— Data provided —
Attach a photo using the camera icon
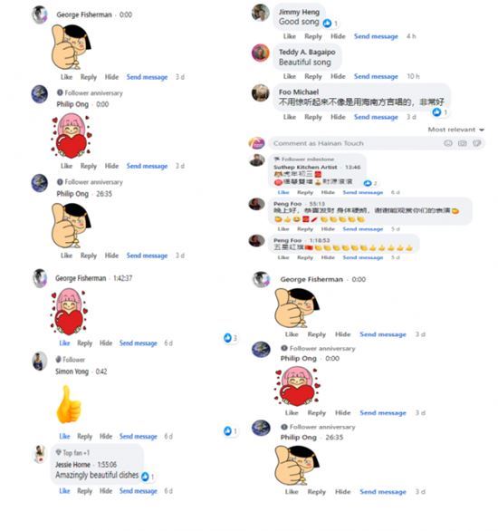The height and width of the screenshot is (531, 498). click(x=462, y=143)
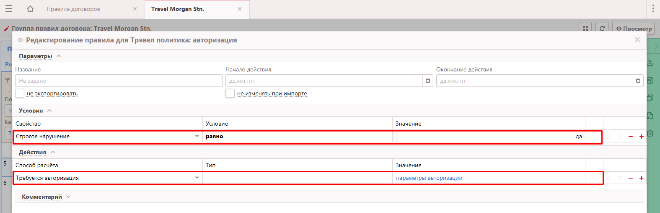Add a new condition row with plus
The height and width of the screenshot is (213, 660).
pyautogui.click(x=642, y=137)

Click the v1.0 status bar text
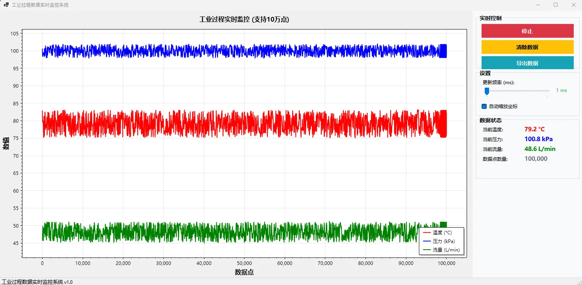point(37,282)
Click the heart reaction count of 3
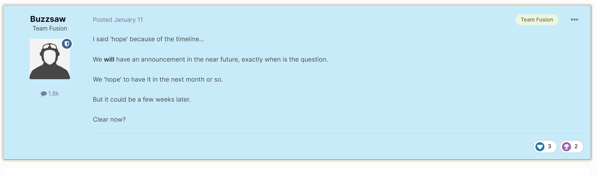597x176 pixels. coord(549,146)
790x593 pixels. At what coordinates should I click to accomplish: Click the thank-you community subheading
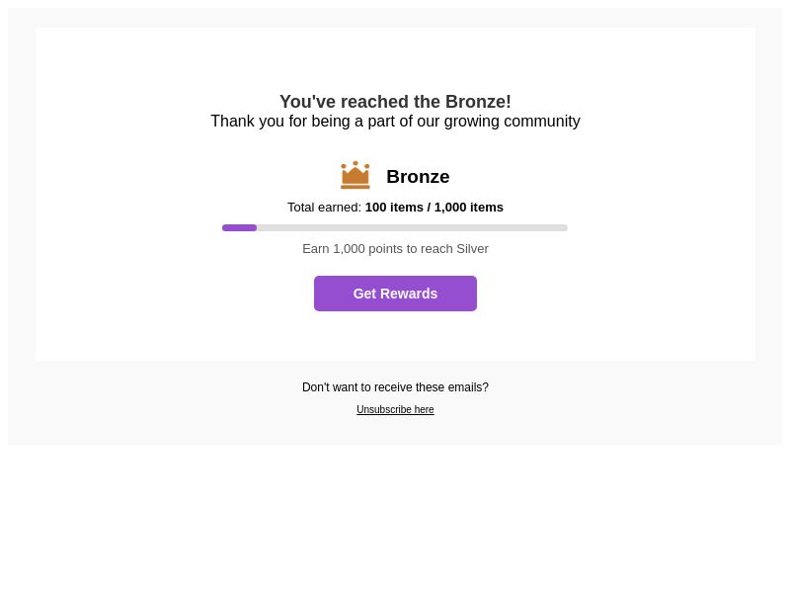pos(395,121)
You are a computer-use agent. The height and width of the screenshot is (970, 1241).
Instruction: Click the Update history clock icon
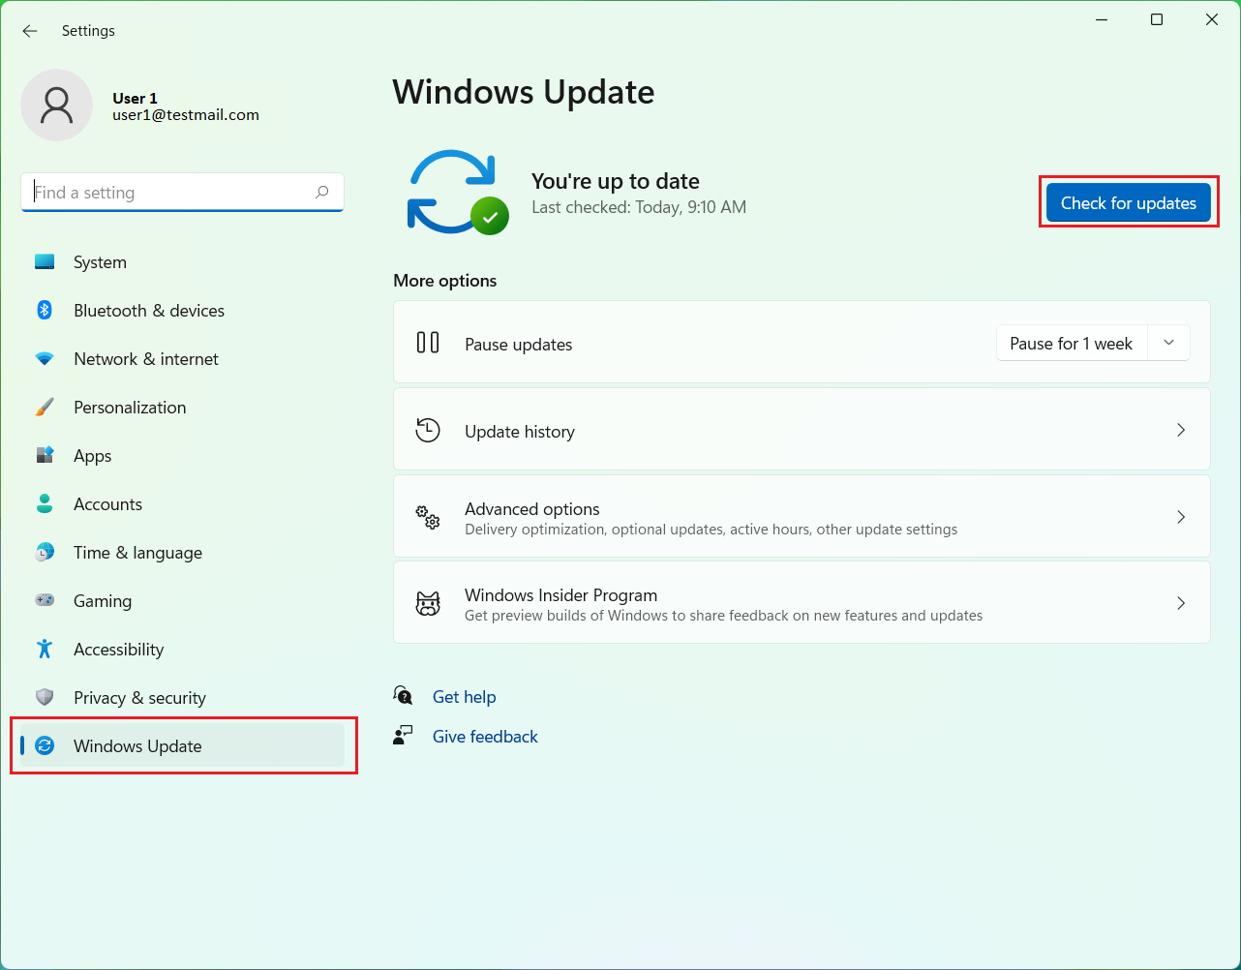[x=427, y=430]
* * *
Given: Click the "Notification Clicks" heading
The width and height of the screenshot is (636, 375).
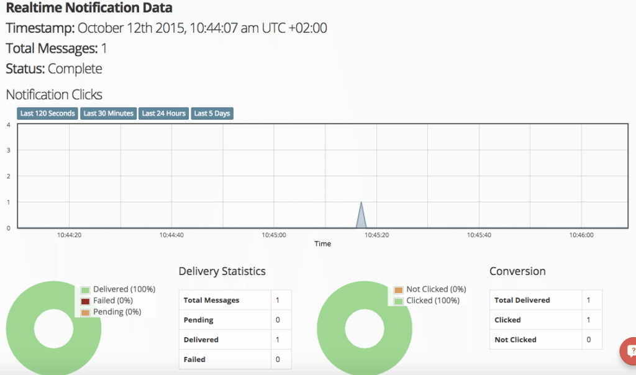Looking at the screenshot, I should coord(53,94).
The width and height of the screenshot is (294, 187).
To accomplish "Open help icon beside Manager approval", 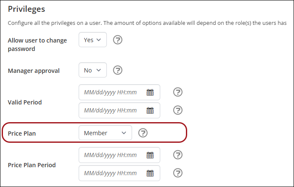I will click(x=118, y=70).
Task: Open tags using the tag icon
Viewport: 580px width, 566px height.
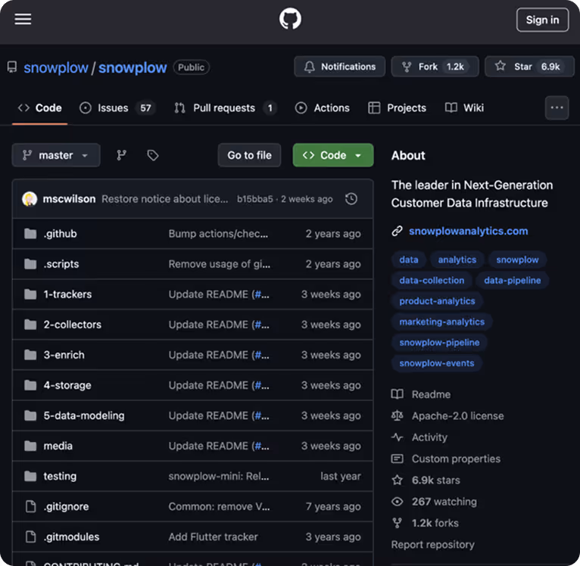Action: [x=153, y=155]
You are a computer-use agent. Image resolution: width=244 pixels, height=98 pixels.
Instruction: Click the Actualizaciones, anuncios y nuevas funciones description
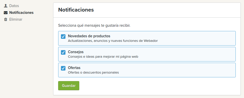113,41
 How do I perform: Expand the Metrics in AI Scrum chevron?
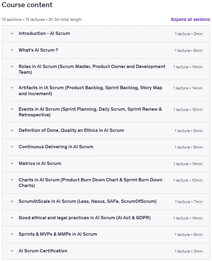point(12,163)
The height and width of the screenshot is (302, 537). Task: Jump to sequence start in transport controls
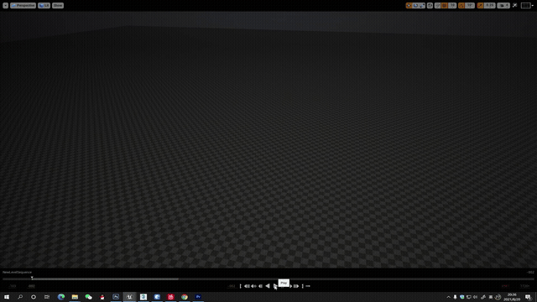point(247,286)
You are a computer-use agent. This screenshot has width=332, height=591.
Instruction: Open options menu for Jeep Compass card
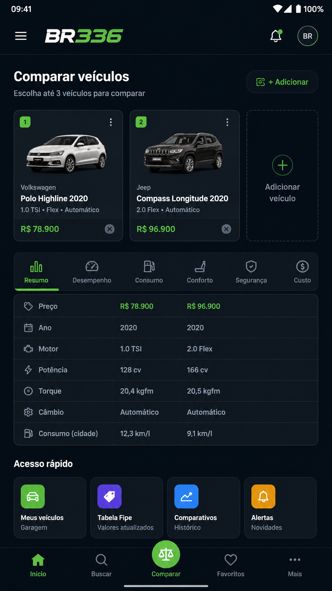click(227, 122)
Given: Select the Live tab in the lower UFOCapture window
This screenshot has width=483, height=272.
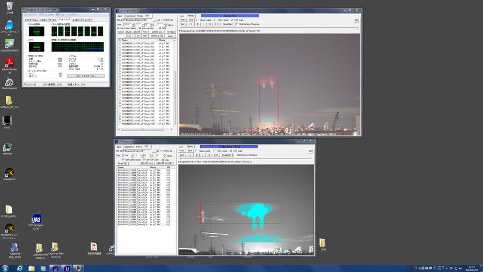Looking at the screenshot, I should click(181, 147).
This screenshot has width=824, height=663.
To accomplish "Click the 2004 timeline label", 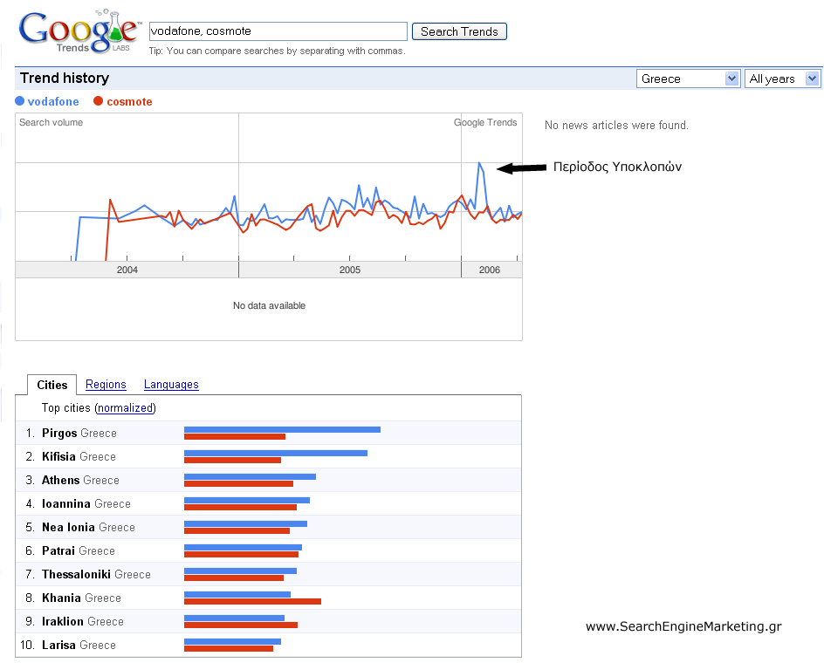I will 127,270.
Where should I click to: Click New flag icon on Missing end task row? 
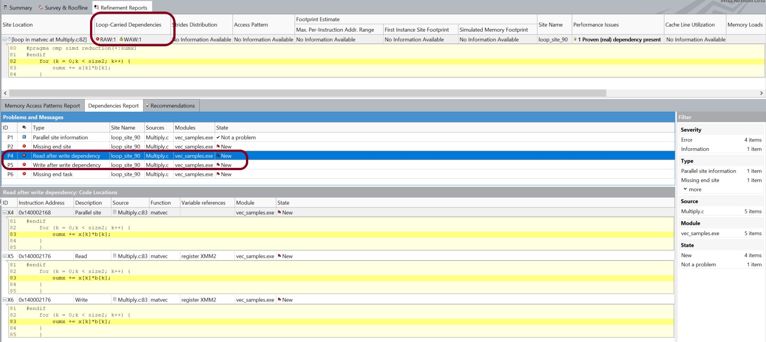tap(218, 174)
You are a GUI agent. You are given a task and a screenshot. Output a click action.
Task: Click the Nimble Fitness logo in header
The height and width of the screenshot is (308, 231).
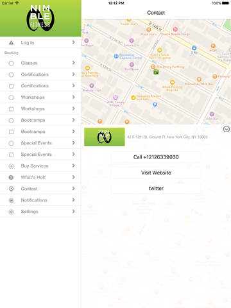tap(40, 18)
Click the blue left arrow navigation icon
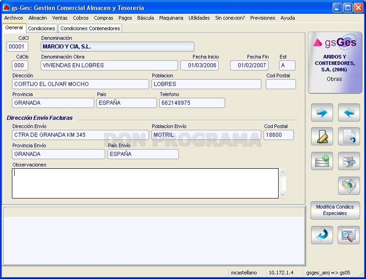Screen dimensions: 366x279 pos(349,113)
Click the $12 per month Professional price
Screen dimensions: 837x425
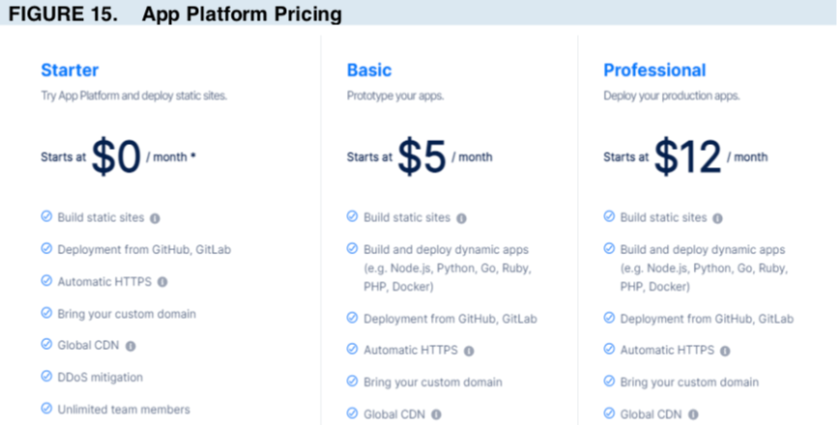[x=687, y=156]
...
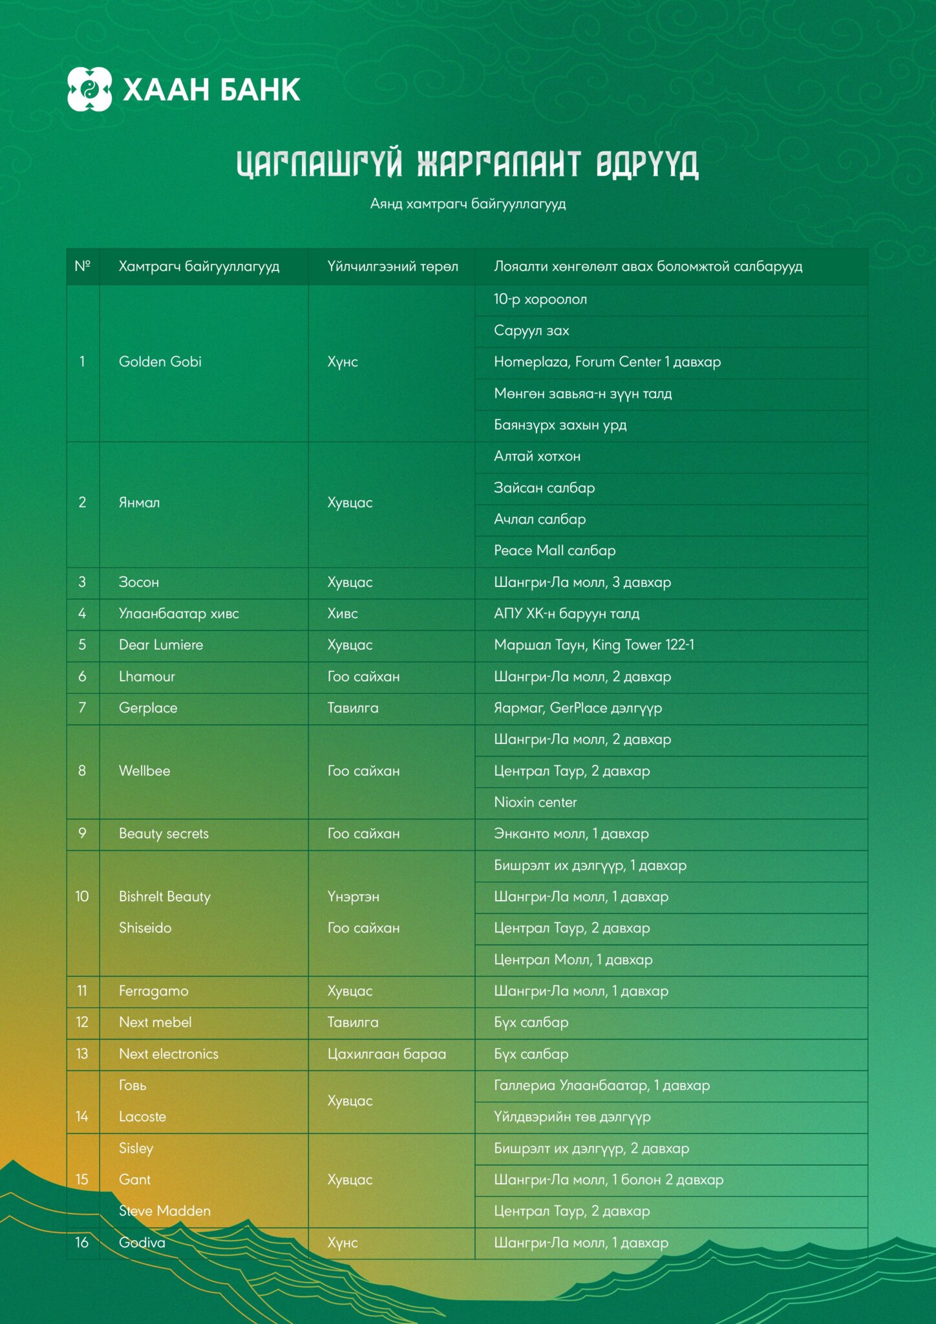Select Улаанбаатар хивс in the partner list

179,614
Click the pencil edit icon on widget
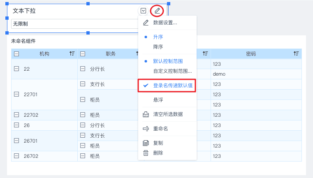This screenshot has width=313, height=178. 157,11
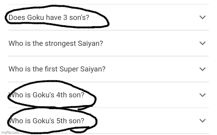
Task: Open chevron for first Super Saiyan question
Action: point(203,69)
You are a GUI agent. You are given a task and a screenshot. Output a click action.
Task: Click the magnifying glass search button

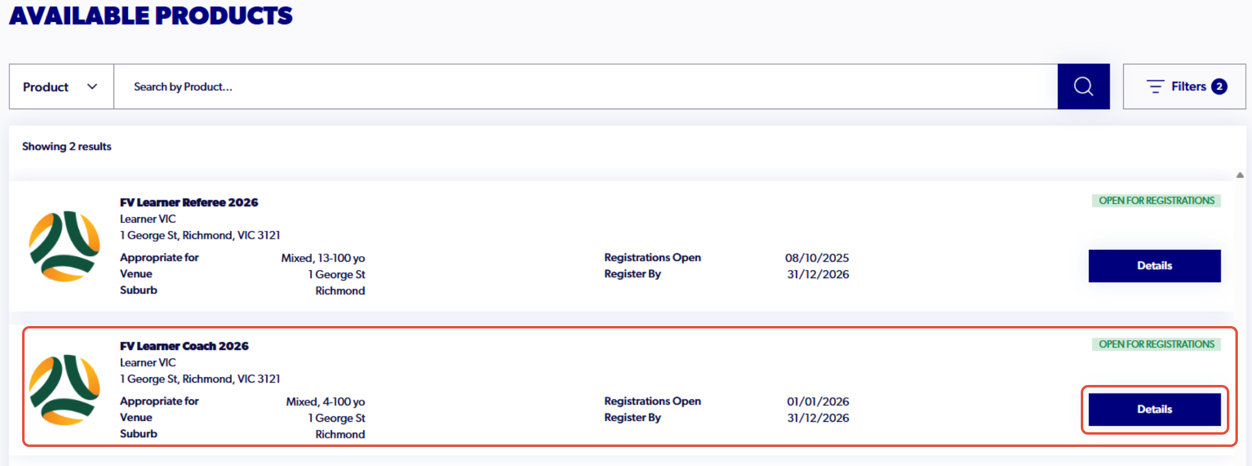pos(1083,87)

— Exercise objective —
All that is wanted is the lines above between the one containing "Instruction: Click the Actualizaciones, anuncios" and the one containing "This screenshot has width=824, height=663.", inclusive, restated word for word, with pictures omitted.

— Result of this task —
Instruction: Click the Actualizaciones, anuncios y nuevas funciones description
113,41
 How do I perform: Expand the Metrics in AI Scrum chevron?
point(12,163)
The height and width of the screenshot is (302, 537). Task: Jump to sequence start in transport controls
point(247,286)
You are a computer-use agent. This screenshot has width=332, height=591.
Instruction: Open options menu for Jeep Compass card
click(227, 122)
Given: Select the Live tab in the lower UFOCapture window
This screenshot has width=483, height=272.
Looking at the screenshot, I should click(181, 147).
This screenshot has width=824, height=663.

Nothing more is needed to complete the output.